Homily 3rd Sunday of Lent - March 3, 2024

 Today's readings can be found here.

            We’re about halfway through Lent.  How is your Lenten journey going so far?  During Lent, we should reflect on Jesus’s journey to Jerusalem and the Cross.  By using the three pillars of Lent, fasting, almsgiving, and prayer, we can draw closer to God.  They help us to be open to hearing God’s message to us this Lent.  In today’s readings, God has a very hopeful message.  Our psalm tells us: Lord, you have the words of everlasting life.  Just what are these words that lead us to life?

To begin, there’s the verse before the Gospel.  It’s the famous John 3:16: God so loved the world that He gave His only Son, so that everyone who believes in Him may have eternal life.  In the Gospel, when asked to give a sign for His actions, Jesus says if they destroy this temple, He will raise it up in three days.  His disciples remembered this after His resurrection and came to believe in Jesus’ words.  Believing in God’s love for us are words of eternal life.

The Gospel is not the only source of words for everlasting life today.  Fr.

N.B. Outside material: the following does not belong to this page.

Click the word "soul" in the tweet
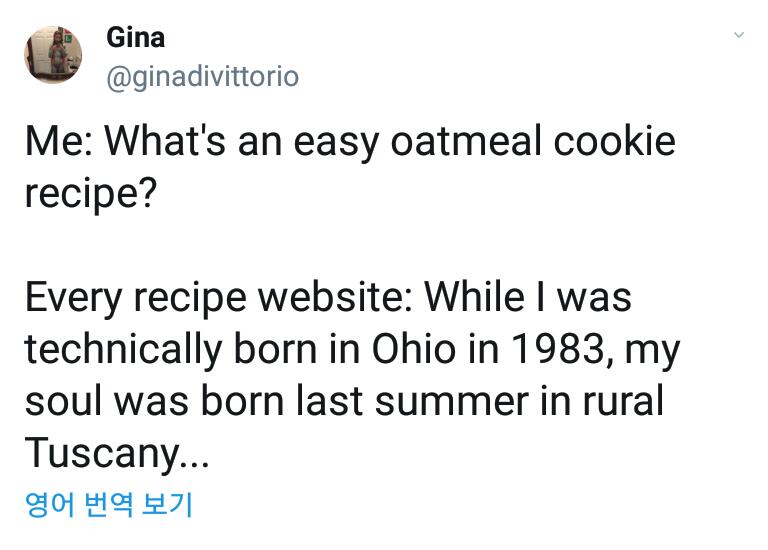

Joe, in his homily on the first Sunday of Lent, challenged us to be more than just Catholics who believe.  We should be Catholics that do.  That take action.  Our first reading tells us how we can do so.  The Ten Commandments are action oriented.  Have no other gods besides God the Father.  Keep holy the Sabbath day.  Do not kill, steal, or covet.  They can be summarized with the two greatest commandments, love God with all our hearts and minds.  Love our neighbor as we would ourselves.

Love is woven throughout the Scriptures for today.  It’s also woven into our Lenten journey.  If we look closely at Jesus’ journey to the Cross and then to Easter, we’ll see that everything He does is out of love.  He washes the disciple’s feet because He loves them and us.  He gives them His Body and Blood at the last supper because he loves them and us.  He dies on the cross because He loves them and us.  Additionally, Jesus does these things to show us how to love.

While I was studying for my MBA, I learned about a leadership style called servant leadership.  Sounds like an oxymoron, right?  How can you be a leader if you’re a servant?  But our Catholic faith is all about paradoxes.  Opposites that are a both/and proposition instead of an either/or.  The concept is pretty simple: a true leader is one that serves others.  As Christians, we lead others to Jesus by placing their needs before our own.

That’s the example that Jesus gave us.  In the Gospel of Matthew Jesus says He did not come to be served, but to serve.  Jesus gives us many examples in the Gospels on how to serve others.  He spent His ministry serving those who were considered outsiders and outcasts.  He also taught us to seek God’s will and place that above our own.  In the Garden of Gethsemane, Jesus asked that the cup might pass from Him but that God’s will, not His own, be done.  As disciples, we’re called to follow Jesus’ example.

Who are the outsiders or outcasts in our lives that we can serve?  What can we do to be servant leaders to our family, friends, co-workers, or classmates?  We don’t need to do big things to serve them.  St. Therese of Lisieux spoke in her autobiography of the “little way”.  She said, “Miss no single opportunity of making some small sacrifice, here a smiling look, there by a kindly word; always doing the smallest right and doing it all for love.”  Do small things with great love for others.  Who in our lives can we do small things for lovingly?

Our Scriptures today tell us to believe in God and to love God and our neighbor.  Whether we do large or small things, we can do them with great love.  In doing so, we can lead others to Jesus by serving them.  Jesus not only has the words of everlasting life, He gave us the WORD of everlasting life: love.